Desse desespero, alguns conseguem lucrar. Intermediários, ou coiotes, cobram até R$ 2.500 para levar as pessoas até o outro lado da fronteira, mas nem sempre cumprem a promessa. O Garr denuncia casos frequentes de golpes, abusos, roubos e até sequestros.
Um negócio rentável e que se autoalimenta a partir da política de deportações do estado dominicano.
“Uma pessoa repatriada, que teve que deixar todos os seus pertences, sua família, seus filhos na República Dominicana… só pensa, ao chegar no Haiti, em voltar para lá. Seja para recuperar seus bens pessoais, seja para voltar a viver por lá mesmo. E quem ajuda ele a voltar é o coiote”, observa Bonté.
Raiz do problema
Ao refletir sobre os recursos possíveis de quem foi expulso, Bonté lembra que, infelizmente, as convenções internacionais em relação às questões migratórias não têm nenhum poder coercitivo. Os próprios governos do Haiti e da República Dominicana assinaram, em 1999, um protocolo bilateral sobre os mecanismos de repatriamento, que definiu uma série de condições e garantias para os cidadãos de ambos os países, hoje violadas em plena impunidade pelo governo de Luis Abinader.

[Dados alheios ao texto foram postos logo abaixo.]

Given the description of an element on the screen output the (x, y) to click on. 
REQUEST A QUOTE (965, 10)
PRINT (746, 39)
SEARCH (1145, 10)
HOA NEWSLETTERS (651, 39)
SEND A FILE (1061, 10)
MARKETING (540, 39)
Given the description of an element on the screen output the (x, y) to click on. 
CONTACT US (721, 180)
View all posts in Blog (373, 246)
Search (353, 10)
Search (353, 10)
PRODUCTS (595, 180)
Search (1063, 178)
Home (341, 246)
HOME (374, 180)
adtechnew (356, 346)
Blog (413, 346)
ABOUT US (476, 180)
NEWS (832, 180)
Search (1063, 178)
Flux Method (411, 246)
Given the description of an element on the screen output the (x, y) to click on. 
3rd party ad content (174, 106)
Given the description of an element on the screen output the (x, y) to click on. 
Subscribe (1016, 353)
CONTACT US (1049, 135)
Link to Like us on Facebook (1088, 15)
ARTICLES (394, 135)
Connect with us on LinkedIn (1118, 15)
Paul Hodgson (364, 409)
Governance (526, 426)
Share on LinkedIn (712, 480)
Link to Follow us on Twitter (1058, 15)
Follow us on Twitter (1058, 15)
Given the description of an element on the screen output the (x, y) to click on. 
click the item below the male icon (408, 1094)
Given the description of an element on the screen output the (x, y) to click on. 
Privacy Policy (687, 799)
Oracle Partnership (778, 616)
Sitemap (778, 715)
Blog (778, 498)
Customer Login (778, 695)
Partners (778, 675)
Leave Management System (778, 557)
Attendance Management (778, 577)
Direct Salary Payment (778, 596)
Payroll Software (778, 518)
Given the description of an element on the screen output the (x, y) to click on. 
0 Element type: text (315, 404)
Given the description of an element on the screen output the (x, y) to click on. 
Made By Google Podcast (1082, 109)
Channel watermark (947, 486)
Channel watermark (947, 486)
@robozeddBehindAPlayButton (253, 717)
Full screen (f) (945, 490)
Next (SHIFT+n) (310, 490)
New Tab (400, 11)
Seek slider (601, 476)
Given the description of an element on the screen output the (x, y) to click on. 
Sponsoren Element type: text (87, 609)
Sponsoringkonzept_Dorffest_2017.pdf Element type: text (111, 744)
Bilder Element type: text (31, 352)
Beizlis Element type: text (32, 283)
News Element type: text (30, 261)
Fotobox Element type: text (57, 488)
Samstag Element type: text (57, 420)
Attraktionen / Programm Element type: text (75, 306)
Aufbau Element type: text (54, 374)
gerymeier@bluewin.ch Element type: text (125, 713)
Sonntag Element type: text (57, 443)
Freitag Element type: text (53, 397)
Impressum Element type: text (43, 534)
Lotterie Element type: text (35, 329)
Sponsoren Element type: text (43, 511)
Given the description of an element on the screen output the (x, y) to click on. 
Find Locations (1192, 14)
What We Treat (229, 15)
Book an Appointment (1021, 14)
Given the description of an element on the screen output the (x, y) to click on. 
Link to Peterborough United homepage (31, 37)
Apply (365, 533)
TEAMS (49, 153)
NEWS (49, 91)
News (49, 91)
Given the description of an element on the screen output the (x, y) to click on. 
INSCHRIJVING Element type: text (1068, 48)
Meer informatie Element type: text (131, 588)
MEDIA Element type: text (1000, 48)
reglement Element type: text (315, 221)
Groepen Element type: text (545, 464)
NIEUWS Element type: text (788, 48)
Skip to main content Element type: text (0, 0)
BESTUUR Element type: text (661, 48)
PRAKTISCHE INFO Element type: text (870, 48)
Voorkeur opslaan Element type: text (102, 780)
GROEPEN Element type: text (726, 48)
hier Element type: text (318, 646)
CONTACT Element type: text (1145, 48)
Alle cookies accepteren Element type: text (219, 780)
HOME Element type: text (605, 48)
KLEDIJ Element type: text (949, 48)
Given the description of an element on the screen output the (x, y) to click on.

Ou seja, apesar das denúncias que foram levadas até à Organização das nações Unidas (ONU) por organizações de defesa de direitos humanos, há pouca chance de encontrar uma saída por este lado.
O Garr e a Rede Hemisférica pelos Direitos dos Migrantes Haitianos (REDMA, sigla em criollo) cobram o frágil governo haitiano, que tem pouco poder de fato e não consegue nem atuar por todo o território nacional. A entidades exigem que o Estado assuma seu papel e crie estruturas de acolhimento nos quatro postos de fronteira para os cidadãos repatriados.
“Na verdade, existe um Ofício Nacional da Migração, presente em alguns locais, mas tudo o que faz é contar as pessoas, gerar dados, mas ele não oferece nenhum serviço de emergência, como alojamento, comida, higiene… muitas vezes, ele é quem manda as pessoas para os nossos centros”, ironiza Catia Bonté, afirmando que o Garr não recebe nenhuma ajuda financeira do poder público.